Although end users are also on the sidelines due to high interest rates and borrowing costs, those who can buy aren’t interested in studio or one-bedroom properties, Safapour added.

 

New listings in Toronto’s condo market surged by 26.5 per cent in the second quarter of 2024 compared to the same time last year, while sales dropped by almost 20 per cent, according to the Toronto Regional Real Estate Board (TRREB).

 

But the ample supply on the market will be short-lived once interest rates reach more affordable levels, Fox said. What will reverberate is the dramatic slowdown in preconstruction sales and construction during this period. According to a report from Urbanation, the percentage of pre-construction condos that are pre-sold is at a more than 20-year low of less than 50 per cent.

 

The slowdown has left developers wary of starting new projects, offering up only 3,625 new preconstruction units in the second quarter, compared to 7,349 units the same time last year. Only 17 per cent of those units have sold.

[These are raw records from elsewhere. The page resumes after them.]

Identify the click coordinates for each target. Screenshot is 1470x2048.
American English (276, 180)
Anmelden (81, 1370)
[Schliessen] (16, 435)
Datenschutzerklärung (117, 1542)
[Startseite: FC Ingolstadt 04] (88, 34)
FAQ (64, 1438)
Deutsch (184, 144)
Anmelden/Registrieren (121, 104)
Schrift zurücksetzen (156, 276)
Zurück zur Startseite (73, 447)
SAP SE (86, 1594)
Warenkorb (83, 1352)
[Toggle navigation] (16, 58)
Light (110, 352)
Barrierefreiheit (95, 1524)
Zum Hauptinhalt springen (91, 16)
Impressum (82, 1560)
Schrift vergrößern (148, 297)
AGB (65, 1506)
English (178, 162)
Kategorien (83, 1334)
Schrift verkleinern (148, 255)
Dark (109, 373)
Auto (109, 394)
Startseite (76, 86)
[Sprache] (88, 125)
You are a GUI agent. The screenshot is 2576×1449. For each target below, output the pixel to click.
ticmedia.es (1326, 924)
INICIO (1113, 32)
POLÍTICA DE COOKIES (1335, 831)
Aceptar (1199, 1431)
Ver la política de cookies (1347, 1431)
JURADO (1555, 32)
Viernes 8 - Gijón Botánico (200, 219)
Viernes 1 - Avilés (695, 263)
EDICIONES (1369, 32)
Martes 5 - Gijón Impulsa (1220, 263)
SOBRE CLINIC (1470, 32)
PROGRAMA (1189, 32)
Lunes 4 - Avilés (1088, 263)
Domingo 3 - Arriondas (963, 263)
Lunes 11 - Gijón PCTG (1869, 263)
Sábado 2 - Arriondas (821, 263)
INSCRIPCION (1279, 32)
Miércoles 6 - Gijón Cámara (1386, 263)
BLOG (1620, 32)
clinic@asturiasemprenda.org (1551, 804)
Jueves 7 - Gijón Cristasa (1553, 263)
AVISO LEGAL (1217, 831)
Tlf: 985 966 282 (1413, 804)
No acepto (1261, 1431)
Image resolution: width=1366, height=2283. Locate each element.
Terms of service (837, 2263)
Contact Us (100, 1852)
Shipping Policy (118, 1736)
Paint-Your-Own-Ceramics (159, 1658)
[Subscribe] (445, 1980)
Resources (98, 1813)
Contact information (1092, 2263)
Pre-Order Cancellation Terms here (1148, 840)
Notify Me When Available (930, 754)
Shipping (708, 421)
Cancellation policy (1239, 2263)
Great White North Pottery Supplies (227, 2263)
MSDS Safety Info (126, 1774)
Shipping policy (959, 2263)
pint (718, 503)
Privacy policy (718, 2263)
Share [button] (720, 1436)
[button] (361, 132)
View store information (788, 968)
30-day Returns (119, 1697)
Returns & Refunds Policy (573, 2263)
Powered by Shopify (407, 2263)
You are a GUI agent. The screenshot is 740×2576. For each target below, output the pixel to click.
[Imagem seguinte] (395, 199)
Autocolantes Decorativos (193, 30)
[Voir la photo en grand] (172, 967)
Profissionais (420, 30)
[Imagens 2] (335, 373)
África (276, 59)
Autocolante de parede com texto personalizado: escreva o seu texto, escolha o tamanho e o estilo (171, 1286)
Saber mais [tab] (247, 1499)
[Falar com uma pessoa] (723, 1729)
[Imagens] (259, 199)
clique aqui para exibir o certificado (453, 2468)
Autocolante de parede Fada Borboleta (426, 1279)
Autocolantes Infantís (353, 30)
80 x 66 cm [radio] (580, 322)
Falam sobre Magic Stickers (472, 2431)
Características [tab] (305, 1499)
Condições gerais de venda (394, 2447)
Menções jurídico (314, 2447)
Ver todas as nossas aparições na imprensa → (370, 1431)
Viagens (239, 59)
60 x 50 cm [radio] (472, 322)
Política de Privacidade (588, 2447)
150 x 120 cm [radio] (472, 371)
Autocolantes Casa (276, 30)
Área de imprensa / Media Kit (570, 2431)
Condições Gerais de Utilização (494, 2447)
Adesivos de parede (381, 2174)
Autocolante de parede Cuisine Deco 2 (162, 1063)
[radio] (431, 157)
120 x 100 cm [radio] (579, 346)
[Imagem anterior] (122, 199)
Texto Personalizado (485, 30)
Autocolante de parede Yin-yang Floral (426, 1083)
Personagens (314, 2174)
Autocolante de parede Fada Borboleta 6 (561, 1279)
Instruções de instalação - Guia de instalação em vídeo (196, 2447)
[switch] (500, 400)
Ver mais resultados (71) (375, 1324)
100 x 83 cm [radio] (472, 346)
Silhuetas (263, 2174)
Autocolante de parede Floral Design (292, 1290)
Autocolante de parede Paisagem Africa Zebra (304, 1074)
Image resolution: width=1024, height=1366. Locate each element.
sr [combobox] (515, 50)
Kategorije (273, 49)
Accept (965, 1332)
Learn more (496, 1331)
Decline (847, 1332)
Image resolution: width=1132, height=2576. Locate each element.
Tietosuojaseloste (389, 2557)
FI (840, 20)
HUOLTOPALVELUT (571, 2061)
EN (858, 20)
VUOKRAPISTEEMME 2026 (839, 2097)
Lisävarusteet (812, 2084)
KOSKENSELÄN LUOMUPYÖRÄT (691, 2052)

Cancelled projects will lead to a shortage in tens of thousands of units in years to come, experts warn.

 

“Right now, preconstruction doesn’t make sense when you look at the spread of pricing per square foot between a resale condo or preconstruction condo,” said Fox, adding that buyers are also put off by the risk associated with preconstruction as more developers go bankrupt and projects aren’t finished.

 

“The resale market is the leading indicator of where preconstruction is going,” he said. “With so much inventory (in resale) it will need to be cleared out and prices must move up significantly for preconstruction to make sense to buyers again.”

 

During the pandemic, assignment flippers and mom and pop investors flooded the market hoping to get a good return on their unit. Right now, buyers in the preconstruction market are a mix of investors who have access to capital and feel they’ll gain equity once the unit is built in the next five years, and end-users who are able to afford the high cost of preconstruction units, said John Lusink, president of Right at Home Realty.

 

A flood of units have entered the assignment sale market as buyers who purchased preconstruction at the height of the pandemic are now unable to close on their deals due to appraisals coming up short and having to qualify at higher interest rates compared to when they put a deposit down a few years ago,” he added.

 

But those too will likely dry up.

 

“This year we’ll likely see the number of units coming to the assignment sale space peak,” Lusink said. “People are facing 6 per cent interest rates, which is much higher than when the bought the unit. As interest rates drop, we’ll see the number of units up for assignment sale drop as well.”

 

The Bank of Canada’s two consecutive rate cuts have brought the key interest rate to 4.5 per cent, with economists forecasting another 0.5 percentage-point rate drop by the end of the year.

 

Once more buyers jump into the condo market, competition will heat up and prices edge upwards. That will signal to developers demand is on the rise and construction starts will ramp up, Safapour said. But they’ll likely build smaller units favoured by investors due to their chances of being cash flow positive, not the two- to three-bedroom apartments end-users and renters desire, which means the city’s housing crunch won’t be any better off.

 

“We’ll have a huge drop off in supply in a few years time, leading to a shortage and feverish market again where developers make a product that is not desired by consumers,” he said.

 

“I really hope we learn the right lessons here, it’s an unfortunate challenge.”